# Goal of the exercise
Rewrite all the records below, swapping "icon" for "button" and changing nothing else. Omit the pictures.

# Entries provided

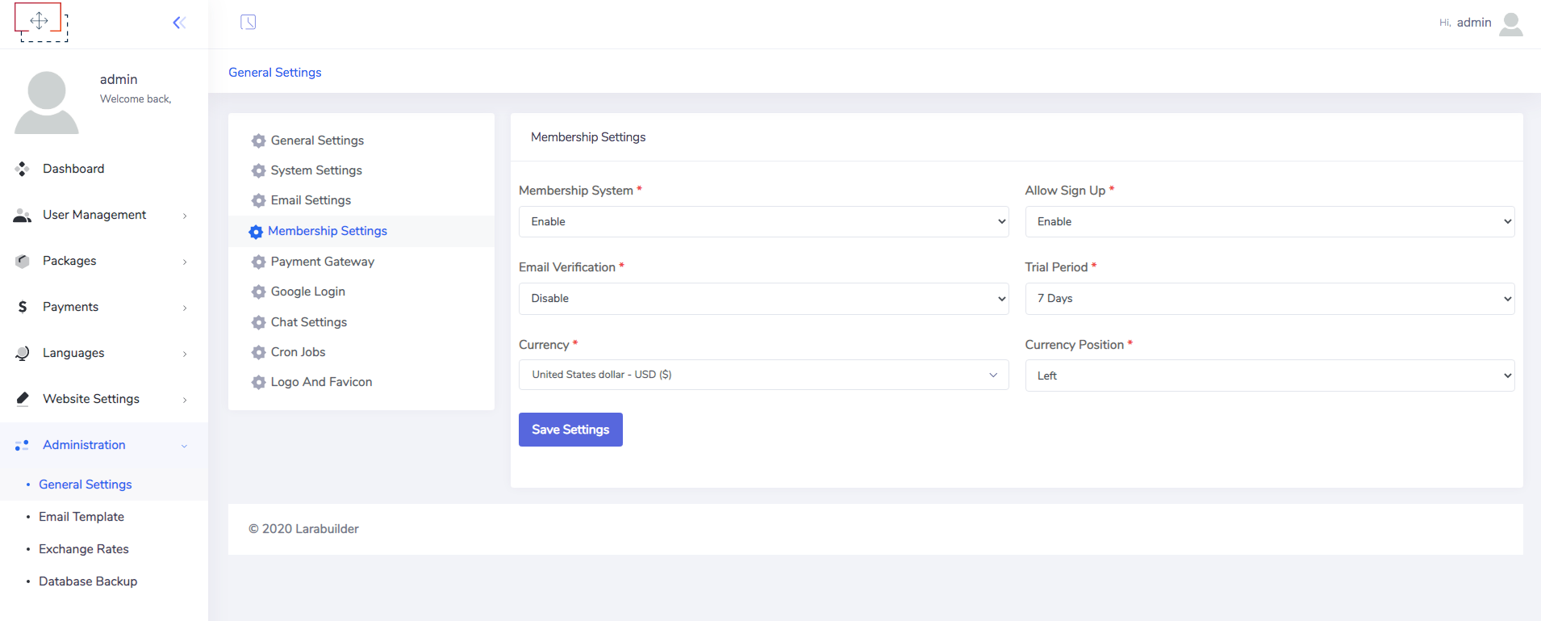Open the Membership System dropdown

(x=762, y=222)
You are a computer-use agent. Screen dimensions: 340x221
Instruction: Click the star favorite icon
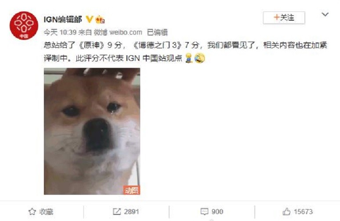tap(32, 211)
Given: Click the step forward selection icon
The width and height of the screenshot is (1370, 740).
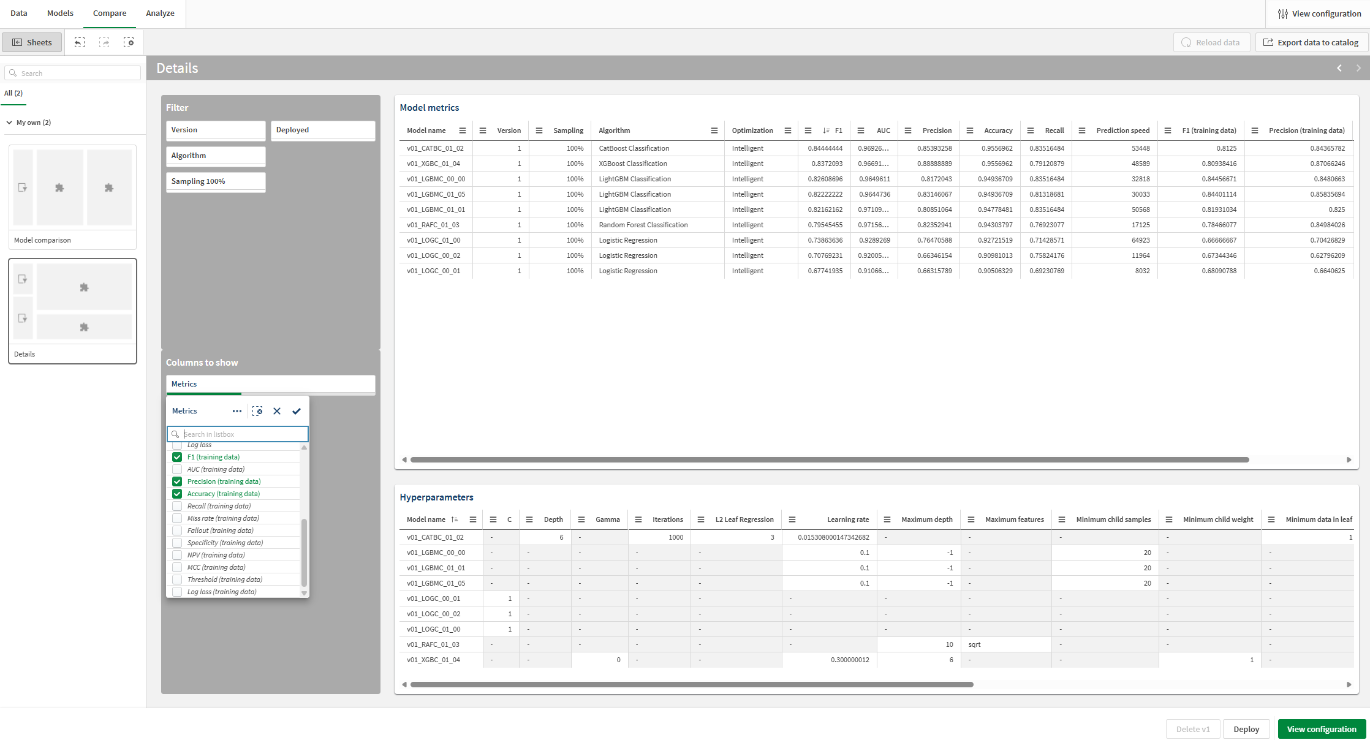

# Final result
Open the Membership System dropdown

(x=762, y=222)
You are a computer-use agent. Screen dimensions: 340x221
Instruction: Click the star favorite button
tap(32, 211)
Given: Click the step forward selection button
The width and height of the screenshot is (1370, 740).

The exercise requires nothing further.